Task prompt | How many lines in the records below contain the string "Given"? Answer with the number alone.

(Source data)
※
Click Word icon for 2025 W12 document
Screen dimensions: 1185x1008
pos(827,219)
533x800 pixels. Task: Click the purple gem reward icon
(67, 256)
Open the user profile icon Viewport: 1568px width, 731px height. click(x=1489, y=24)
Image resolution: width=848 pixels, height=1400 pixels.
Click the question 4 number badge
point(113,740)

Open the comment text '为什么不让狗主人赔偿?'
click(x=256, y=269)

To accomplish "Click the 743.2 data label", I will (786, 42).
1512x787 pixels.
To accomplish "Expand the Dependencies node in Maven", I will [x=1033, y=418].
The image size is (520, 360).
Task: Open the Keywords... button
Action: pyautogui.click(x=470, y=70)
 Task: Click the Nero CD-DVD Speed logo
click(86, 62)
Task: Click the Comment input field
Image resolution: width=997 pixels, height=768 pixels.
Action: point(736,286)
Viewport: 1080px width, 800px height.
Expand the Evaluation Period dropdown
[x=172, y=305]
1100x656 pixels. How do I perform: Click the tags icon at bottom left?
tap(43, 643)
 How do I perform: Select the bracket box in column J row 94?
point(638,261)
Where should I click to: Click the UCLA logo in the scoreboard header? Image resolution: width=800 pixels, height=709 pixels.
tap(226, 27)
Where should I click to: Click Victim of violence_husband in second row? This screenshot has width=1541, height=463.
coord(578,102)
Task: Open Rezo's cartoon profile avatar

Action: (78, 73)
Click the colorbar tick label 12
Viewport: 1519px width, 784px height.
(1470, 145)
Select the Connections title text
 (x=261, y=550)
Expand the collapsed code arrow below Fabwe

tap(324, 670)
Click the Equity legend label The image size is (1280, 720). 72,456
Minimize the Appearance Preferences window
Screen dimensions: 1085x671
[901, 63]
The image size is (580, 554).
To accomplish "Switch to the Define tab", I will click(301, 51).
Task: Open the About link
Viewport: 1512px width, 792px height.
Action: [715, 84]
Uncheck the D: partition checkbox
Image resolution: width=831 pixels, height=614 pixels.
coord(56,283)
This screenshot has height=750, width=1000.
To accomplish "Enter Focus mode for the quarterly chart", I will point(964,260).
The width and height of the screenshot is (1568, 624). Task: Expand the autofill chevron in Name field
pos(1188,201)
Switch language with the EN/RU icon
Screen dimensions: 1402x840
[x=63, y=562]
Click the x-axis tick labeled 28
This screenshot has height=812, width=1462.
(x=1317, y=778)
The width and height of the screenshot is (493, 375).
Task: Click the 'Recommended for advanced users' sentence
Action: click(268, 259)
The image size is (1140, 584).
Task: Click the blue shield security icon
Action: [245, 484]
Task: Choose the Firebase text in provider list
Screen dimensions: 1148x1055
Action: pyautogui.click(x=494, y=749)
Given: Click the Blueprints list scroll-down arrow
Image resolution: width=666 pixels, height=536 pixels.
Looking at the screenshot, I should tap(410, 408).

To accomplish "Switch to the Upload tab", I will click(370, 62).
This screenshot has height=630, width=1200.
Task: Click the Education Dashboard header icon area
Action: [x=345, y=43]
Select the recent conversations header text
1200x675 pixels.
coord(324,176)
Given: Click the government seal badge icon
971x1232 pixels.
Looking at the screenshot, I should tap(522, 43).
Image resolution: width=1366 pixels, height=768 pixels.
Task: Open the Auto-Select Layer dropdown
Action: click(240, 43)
※
Output for this exercise | 2